- _Extrait source_
Lors de son audition au Sénat sur la question de la manifestation contre la « mégabassine » de Sainte-Soline, le ministre de l’Intérieur Gérald Darmanin a remis en cause les subventions publiques attribuées à la LDH (Ligue des droits de l’Homme). Cette menace est d’une particulière gravité. La LDH a été créée par des esprits résistants mus par l’impérieuse nécessité de combattre l’injustice antisémite faite au capitaine Dreyfus, au nom de la raison d’Etat.
Elle a depuis lors été de tous les combats historiques de la République : la loi de 1905 sur la laïcité, les projets d’émancipation, la lutte contre le fascisme et l’adoption de la Déclaration universelle des droits de l’Homme (DUDH). Elle a toujours travaillé dans un souci de dialogue franc et constant avec les institutions. Sous le régime de Vichy, elle fut dissoute et grand nombre de membres de la LDH résistants furent arrêtés, assassinés et/ou déportés. Elle s’est reconstituée pour participer à la reconstruction d’une France meurtrie par les atrocités de la guerre et de l’occupation. Elle n’a eu de cesse de se mobiliser pour soutenir les projets de liberté, d’égalité et de fraternité en défense permanente de l’Etat de droit.
Les attaques dont elle fait aujourd’hui l’objet sont notamment la conséquence de son travail sur cette défense de l’Etat de droit basé sur l’observation des pratiques policières et l’exigence d’une désescalade, indispensable au maintien de l’ordre républicain pour protéger le droit de manifester inscrit au cœur de notre contrat social.

- _Données fournies_
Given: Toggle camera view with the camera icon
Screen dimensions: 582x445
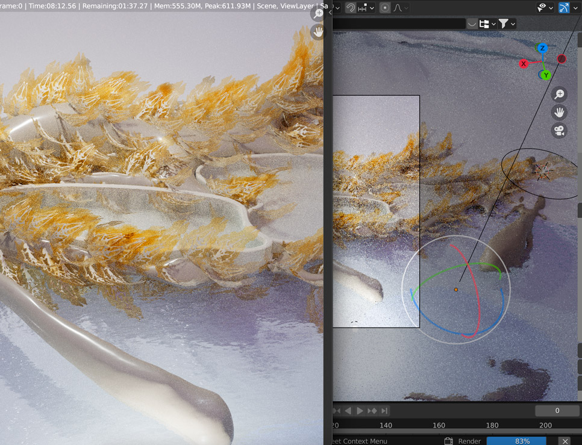Looking at the screenshot, I should (x=559, y=131).
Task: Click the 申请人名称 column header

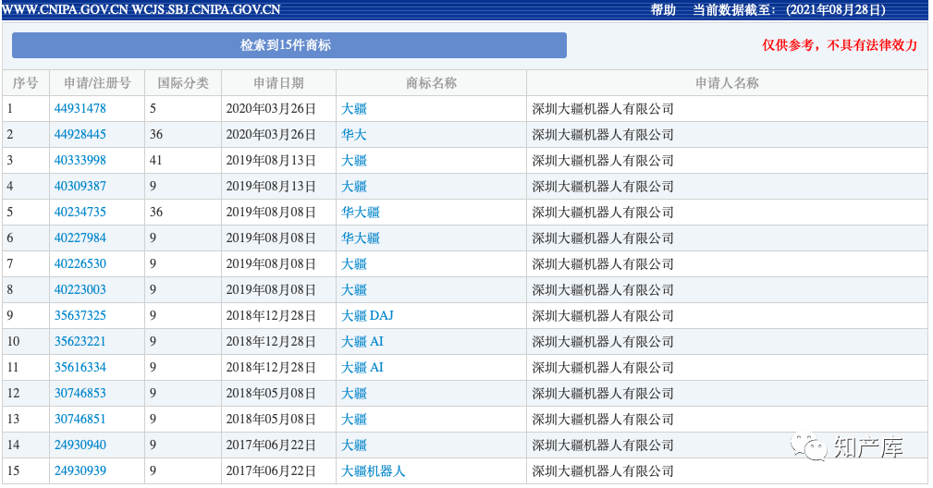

- _Objectif énoncé 1_
Énumérez tous les combats historiques de la République auxquels la LDH a pris part selon l'extrait sur la LDH.
- _Objectif énoncé 2_
D'après l'extrait sur la LDH, les affirmations suivantes sont-elles exactes ? Répondez par oui ou non et citez à chaque fois les mots décisifs de l'extrait.
(a) La LDH a été créée pour combattre l'injustice faite au capitaine Dreyfus.
(b) Sous le régime de Vichy, la LDH a pu poursuivre ses activités.
(c) Gérald Darmanin a remis en cause les subventions de la LDH lors d'une audition à l'Assemblée nationale.

- _Réponse correcte 1_
- la loi de 1905 sur la laïcité
- les projets d’émancipation
- la lutte contre le fascisme
- l’adoption de la Déclaration universelle des droits de l’Homme (DUDH)

- _Réponse correcte 2_
(a) Oui : « combattre l’injustice antisémite faite au capitaine Dreyfus »
(b) Non : « Sous le régime de Vichy, elle fut dissoute »
(c) Non : « Lors de son audition au Sénat »